* _WHAT TO PRODUCE_: All of the data, except its images, should be set down exactly as it appears.

RECORDS SUPPLIED section start

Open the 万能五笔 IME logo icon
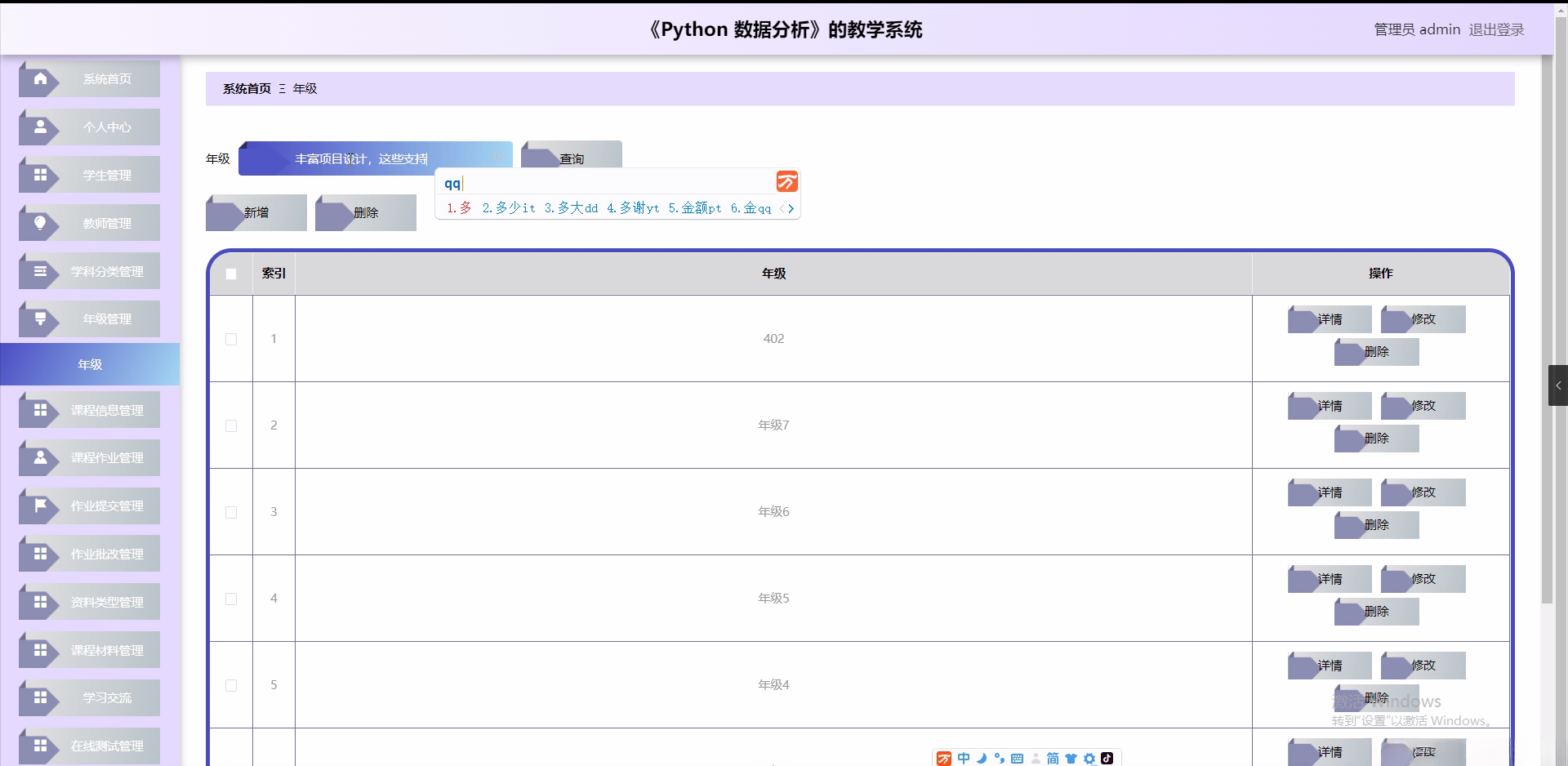 click(944, 759)
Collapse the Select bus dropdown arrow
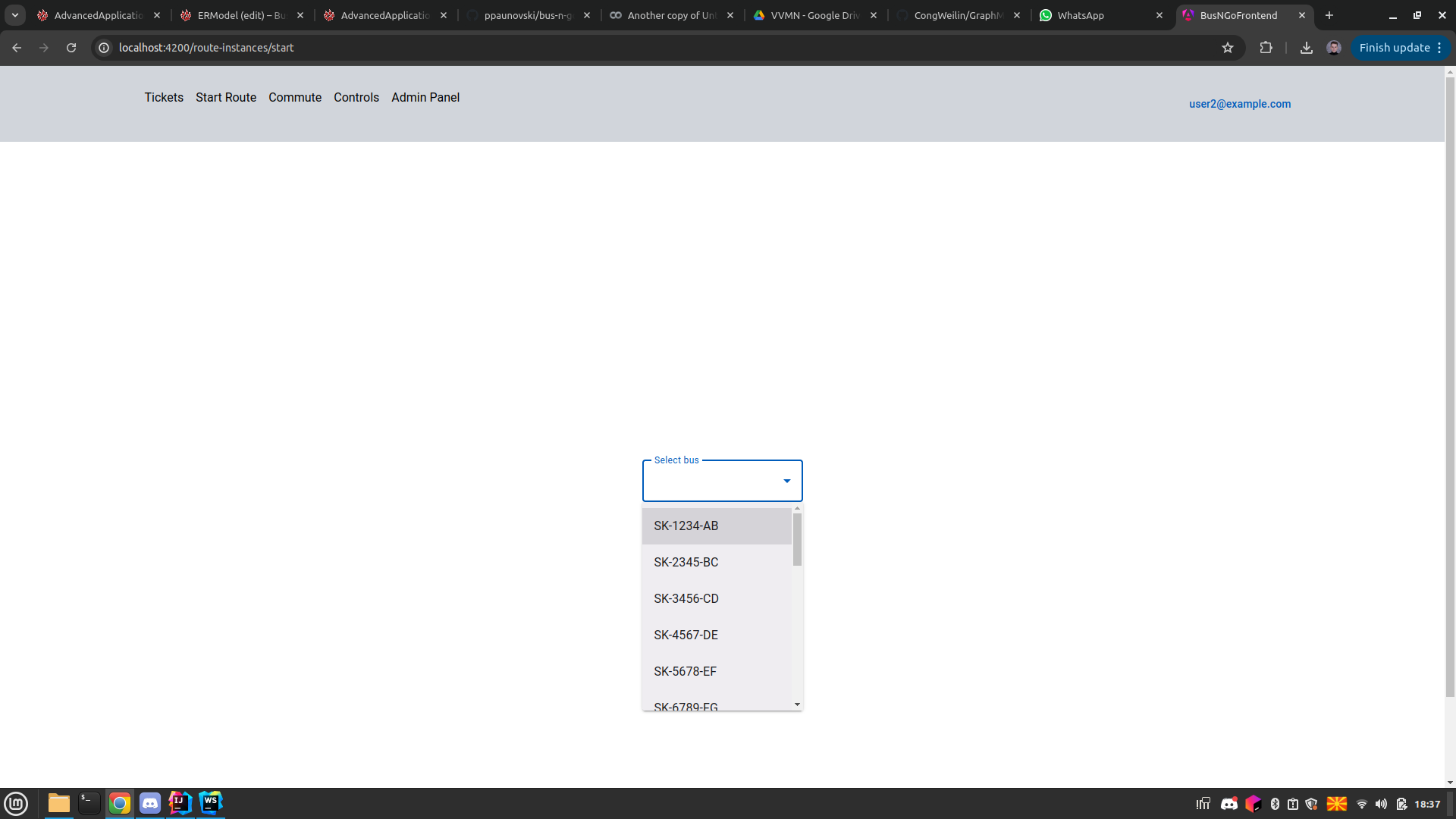Viewport: 1456px width, 819px height. (x=786, y=481)
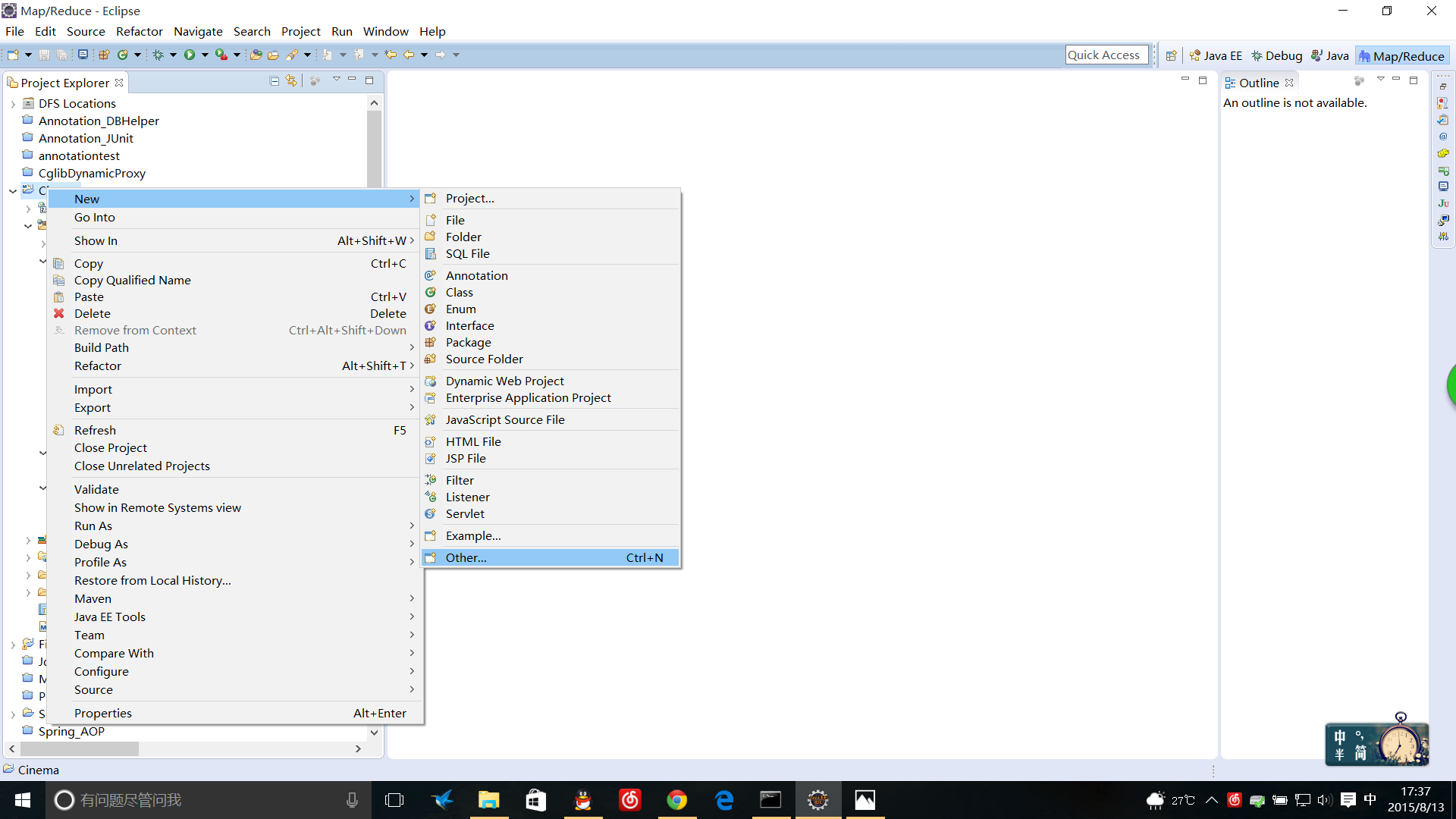Switch to the Java EE perspective
This screenshot has width=1456, height=819.
point(1216,55)
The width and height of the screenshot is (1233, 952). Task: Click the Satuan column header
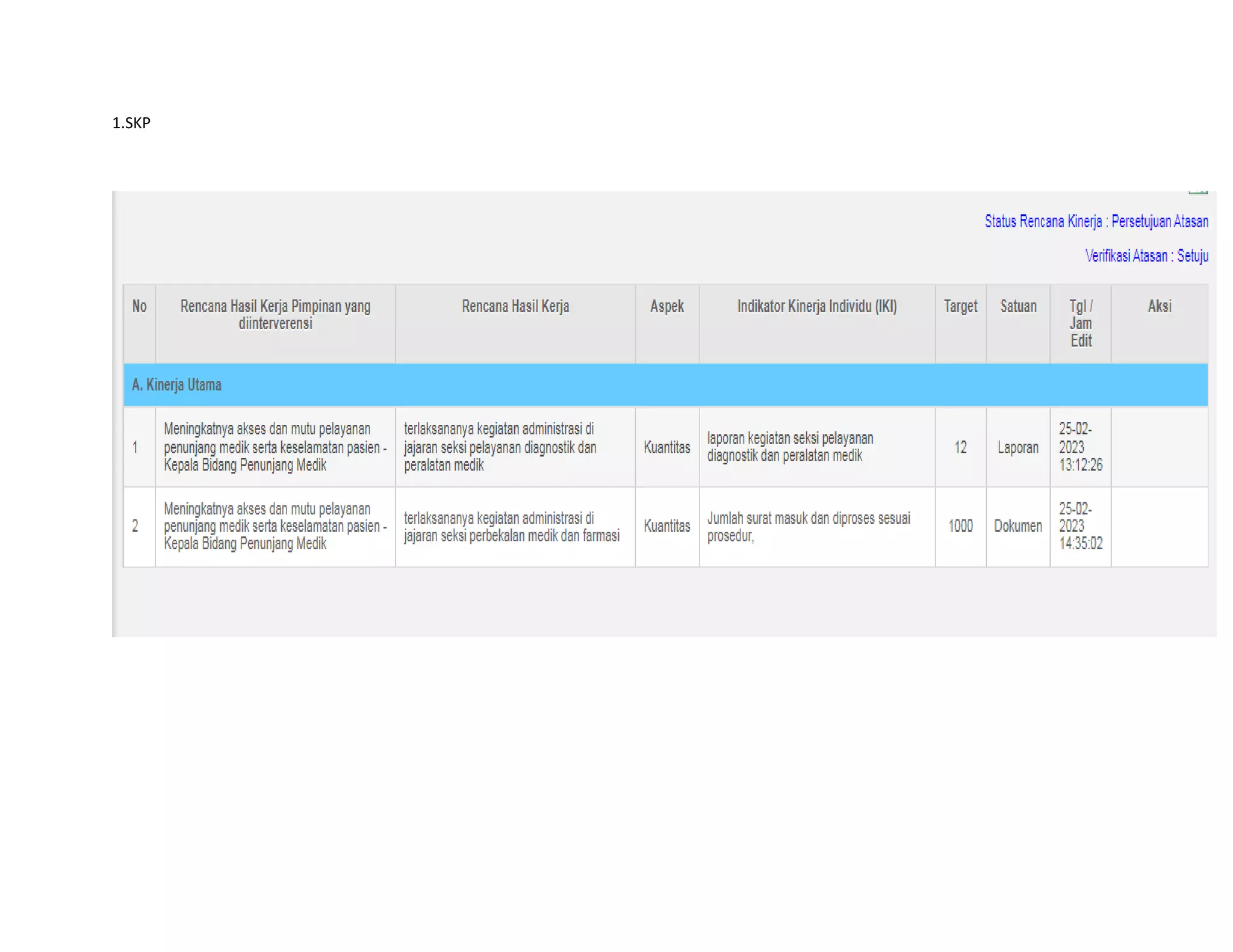[x=1018, y=306]
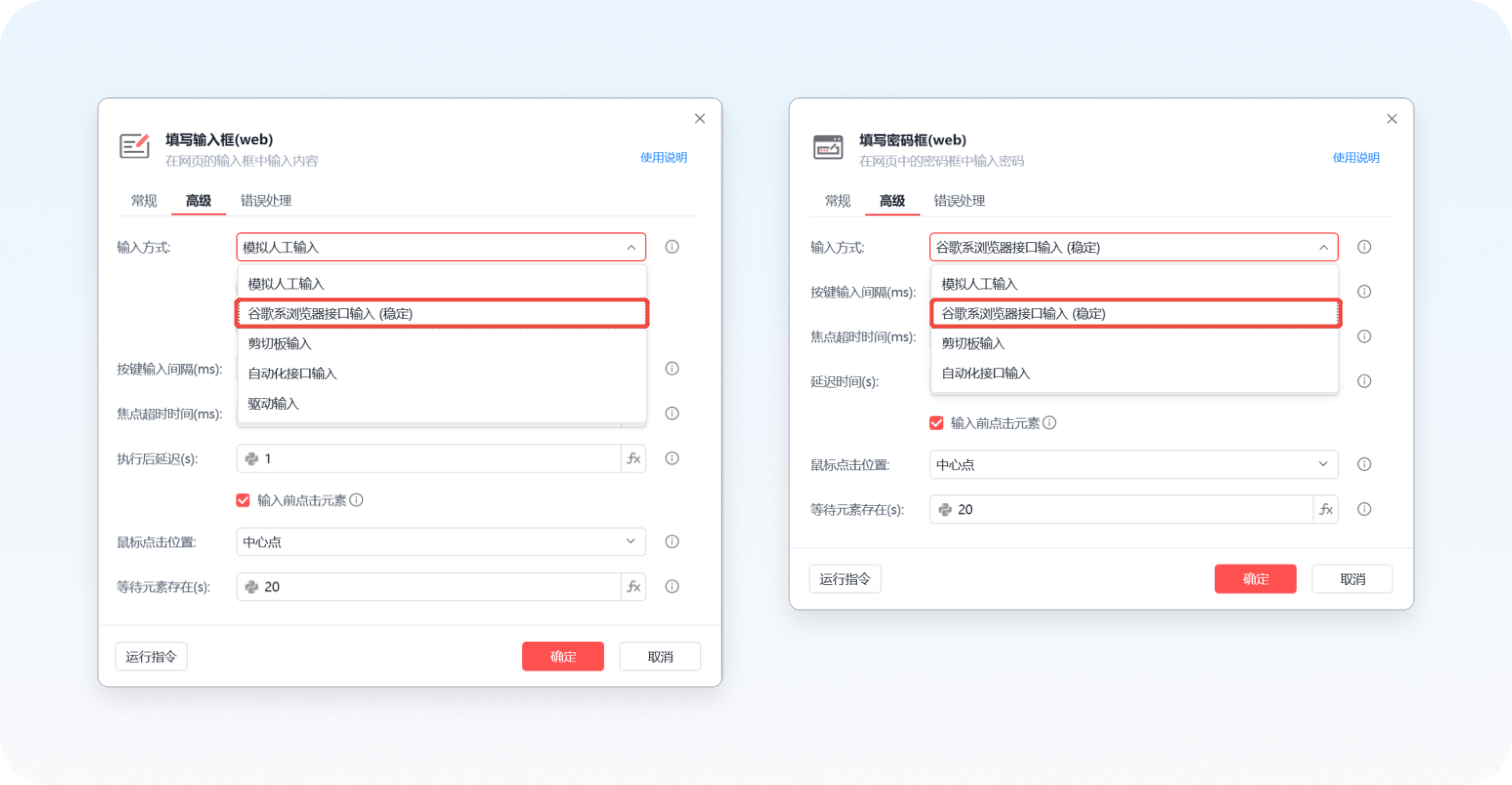
Task: Uncheck 输入前点击元素 in the password dialog
Action: point(936,423)
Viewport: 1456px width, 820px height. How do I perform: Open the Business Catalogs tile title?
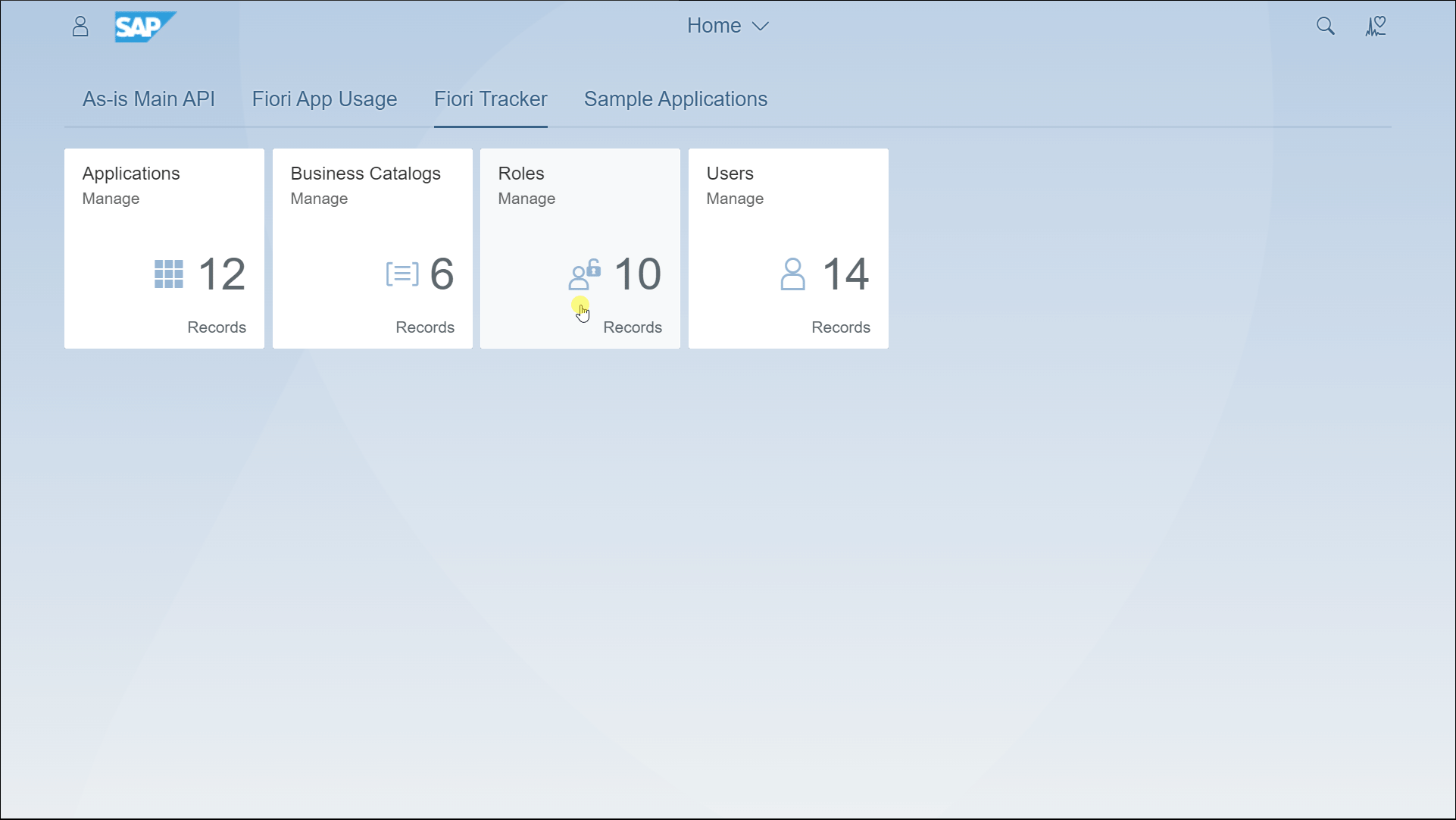(365, 174)
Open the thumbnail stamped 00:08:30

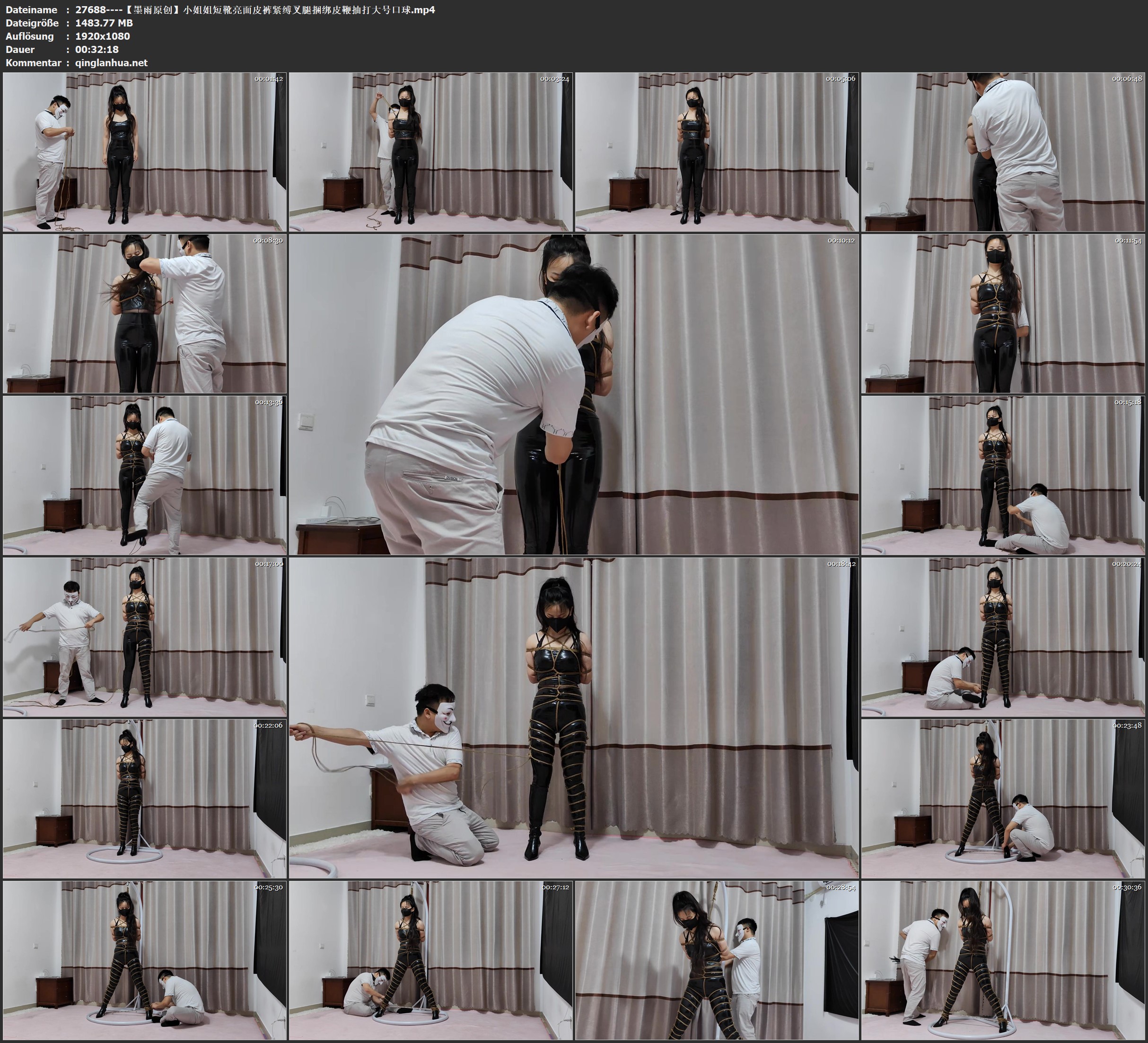tap(145, 313)
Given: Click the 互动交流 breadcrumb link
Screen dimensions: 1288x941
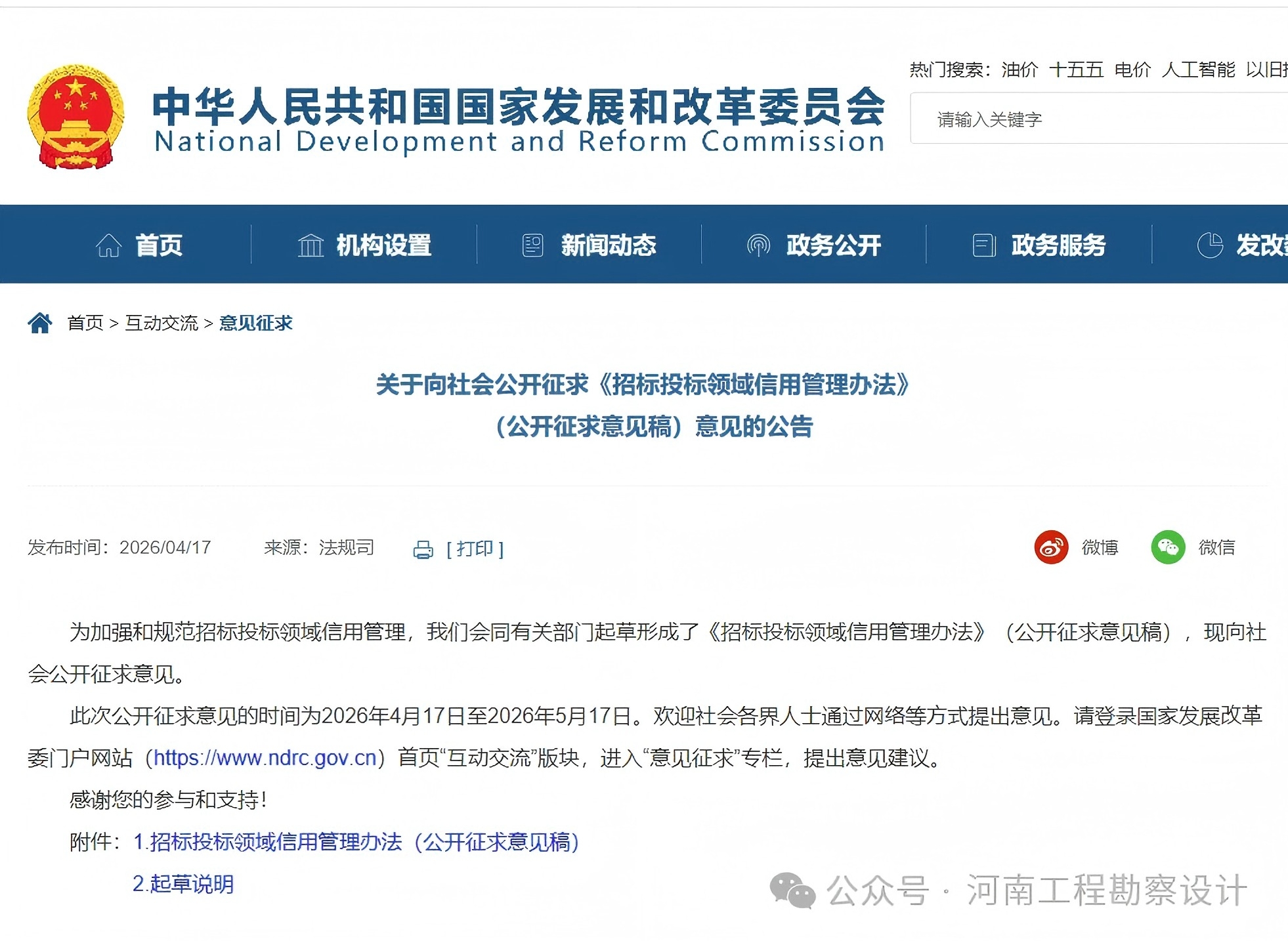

RECORDS SUPPLIED section end

* _RESPONSE TO THE TASK_:
Open the 万能五笔 IME logo icon
 click(944, 759)
Collapse the Select bus dropdown arrow
Viewport: 1456px width, 819px height. (x=786, y=481)
Switch to the Java EE perspective
This screenshot has width=1456, height=819.
point(1216,55)
The width and height of the screenshot is (1233, 952). Task: Click the Satuan column header
[x=1018, y=306]
Task: Uncheck 输入前点击元素 in the password dialog
Action: point(936,423)
Viewport: 1456px width, 820px height. How do I perform: Open the Business Catalogs tile title?
(365, 174)
Open the thumbnail stamped 00:08:30

tap(145, 313)
Given: Click the 互动交流 breadcrumb link
Screen dimensions: 1288x941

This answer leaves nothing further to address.